INSTRUCTIONS TO FOLLOW:
How many lines of the records contain the string "Where"? Matching is case-sensitive. Reply with the number alone.

[Text and element pointing records]
______

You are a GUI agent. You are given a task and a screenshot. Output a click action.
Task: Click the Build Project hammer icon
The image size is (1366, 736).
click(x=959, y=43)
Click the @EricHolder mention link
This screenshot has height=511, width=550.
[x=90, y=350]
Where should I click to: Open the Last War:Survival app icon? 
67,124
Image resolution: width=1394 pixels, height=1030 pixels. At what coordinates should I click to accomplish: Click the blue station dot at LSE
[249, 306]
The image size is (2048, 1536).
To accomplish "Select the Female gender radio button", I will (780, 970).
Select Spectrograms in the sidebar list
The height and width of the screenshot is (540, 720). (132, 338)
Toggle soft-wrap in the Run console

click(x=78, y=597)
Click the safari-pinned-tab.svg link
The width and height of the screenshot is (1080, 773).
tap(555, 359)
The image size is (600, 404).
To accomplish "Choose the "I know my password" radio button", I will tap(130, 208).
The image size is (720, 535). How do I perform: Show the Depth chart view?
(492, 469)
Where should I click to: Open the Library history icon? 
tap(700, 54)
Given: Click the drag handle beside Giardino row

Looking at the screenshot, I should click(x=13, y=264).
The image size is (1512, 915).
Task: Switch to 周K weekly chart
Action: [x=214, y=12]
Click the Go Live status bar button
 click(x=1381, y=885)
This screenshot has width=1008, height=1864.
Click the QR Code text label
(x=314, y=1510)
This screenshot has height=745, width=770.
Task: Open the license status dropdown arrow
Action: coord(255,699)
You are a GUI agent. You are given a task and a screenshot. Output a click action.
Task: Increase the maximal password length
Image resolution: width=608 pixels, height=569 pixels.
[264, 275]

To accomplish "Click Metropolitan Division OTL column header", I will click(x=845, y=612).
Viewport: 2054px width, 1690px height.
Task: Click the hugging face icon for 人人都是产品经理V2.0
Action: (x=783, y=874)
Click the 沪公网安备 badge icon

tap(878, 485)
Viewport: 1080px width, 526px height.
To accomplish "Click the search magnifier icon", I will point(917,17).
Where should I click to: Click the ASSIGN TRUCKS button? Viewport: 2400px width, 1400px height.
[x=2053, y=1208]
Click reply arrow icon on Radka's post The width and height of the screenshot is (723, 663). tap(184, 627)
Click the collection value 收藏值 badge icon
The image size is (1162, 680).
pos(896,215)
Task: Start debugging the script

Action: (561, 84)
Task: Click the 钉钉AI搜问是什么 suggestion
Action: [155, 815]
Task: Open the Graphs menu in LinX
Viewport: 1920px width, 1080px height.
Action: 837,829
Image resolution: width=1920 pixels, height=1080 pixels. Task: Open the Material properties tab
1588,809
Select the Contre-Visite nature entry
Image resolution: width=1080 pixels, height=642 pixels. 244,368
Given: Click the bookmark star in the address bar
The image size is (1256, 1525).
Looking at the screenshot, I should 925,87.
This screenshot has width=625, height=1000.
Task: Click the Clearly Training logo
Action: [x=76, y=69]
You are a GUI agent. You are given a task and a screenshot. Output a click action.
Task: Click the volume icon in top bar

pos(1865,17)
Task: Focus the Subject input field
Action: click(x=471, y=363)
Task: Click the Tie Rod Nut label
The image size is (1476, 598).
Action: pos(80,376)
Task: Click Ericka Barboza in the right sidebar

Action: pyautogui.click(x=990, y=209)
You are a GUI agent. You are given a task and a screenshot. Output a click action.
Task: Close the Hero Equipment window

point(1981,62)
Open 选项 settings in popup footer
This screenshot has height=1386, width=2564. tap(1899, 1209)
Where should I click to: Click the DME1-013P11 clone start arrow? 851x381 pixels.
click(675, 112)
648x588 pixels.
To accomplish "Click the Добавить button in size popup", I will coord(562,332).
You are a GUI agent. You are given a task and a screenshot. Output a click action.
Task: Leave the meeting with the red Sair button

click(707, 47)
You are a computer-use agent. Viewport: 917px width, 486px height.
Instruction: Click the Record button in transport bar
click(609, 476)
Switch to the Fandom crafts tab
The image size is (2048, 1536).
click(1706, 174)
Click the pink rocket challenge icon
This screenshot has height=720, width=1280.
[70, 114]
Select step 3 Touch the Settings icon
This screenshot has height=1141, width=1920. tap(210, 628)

______

CORRECT ANSWER:
4